The Middle School’s unofficial motto is “Be kind. Be responsible. Be your best self.” The annual eighth grade celebration recognizes every student’s unique, best self. The entire eighth grade class is honored and their transition to high school is marked by heartfelt tributes from teachers and classmates. After the ceremony, eighth-graders exit through a tunnel of applause, receiving personalized keepsake letters from teachers that trace their individual accomplishments over the past four years.
The annual all-school pep rally kicks off homecoming weekend, and every student ages 4 to 18 packs the gym with pom-poms to raise the roof with school spirit. For more than 30 years, Upper School students and faculty have channeled that school spirit toward a purpose — organizing, hosting and running Durham County’s Special Olympics Spring Games. Students are paired with more than 400 athletes to help them compete and enjoy the day.

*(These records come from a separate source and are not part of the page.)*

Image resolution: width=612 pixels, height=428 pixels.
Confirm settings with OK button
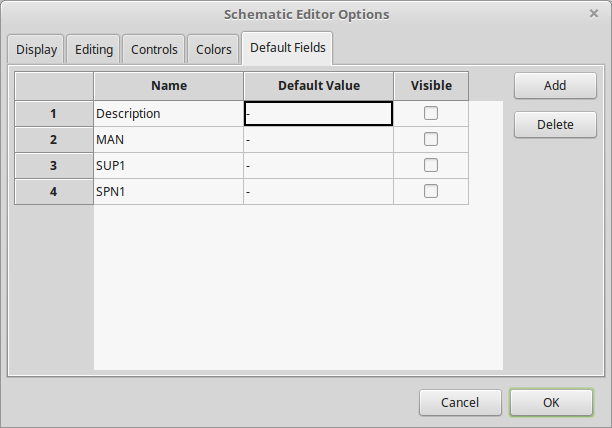click(551, 403)
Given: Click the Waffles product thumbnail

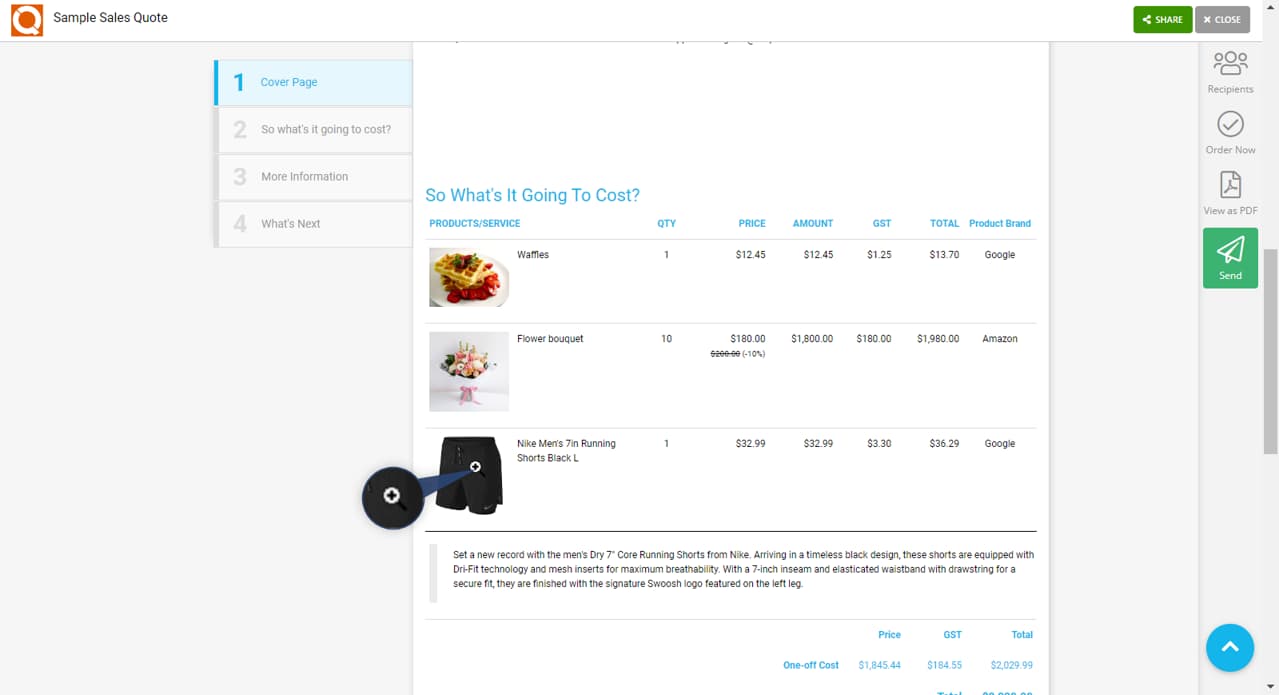Looking at the screenshot, I should 468,277.
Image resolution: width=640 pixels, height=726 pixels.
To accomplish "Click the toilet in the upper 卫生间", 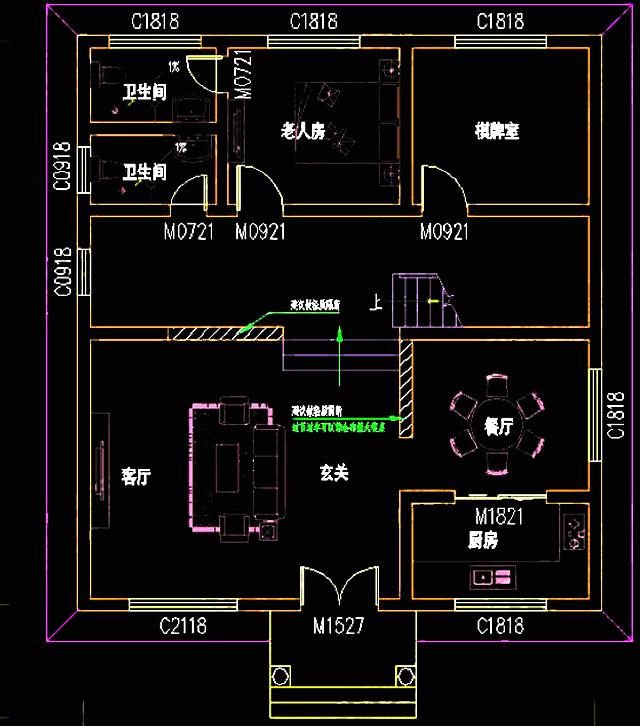I will (105, 77).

Life is a balancing act. DA’s Wellness Committee supports parents and students with resources for mental and physical health and well-being. By providing experts, health fairs, film screenings, workshops and assemblies, parents and students can learn about everything from mindfulness to social media. Morning meetings in the Preschool and Lower School and advisory periods in the Middle and Upper School provide smaller-scale environments for age-appropriate conversations about social and emotional topics.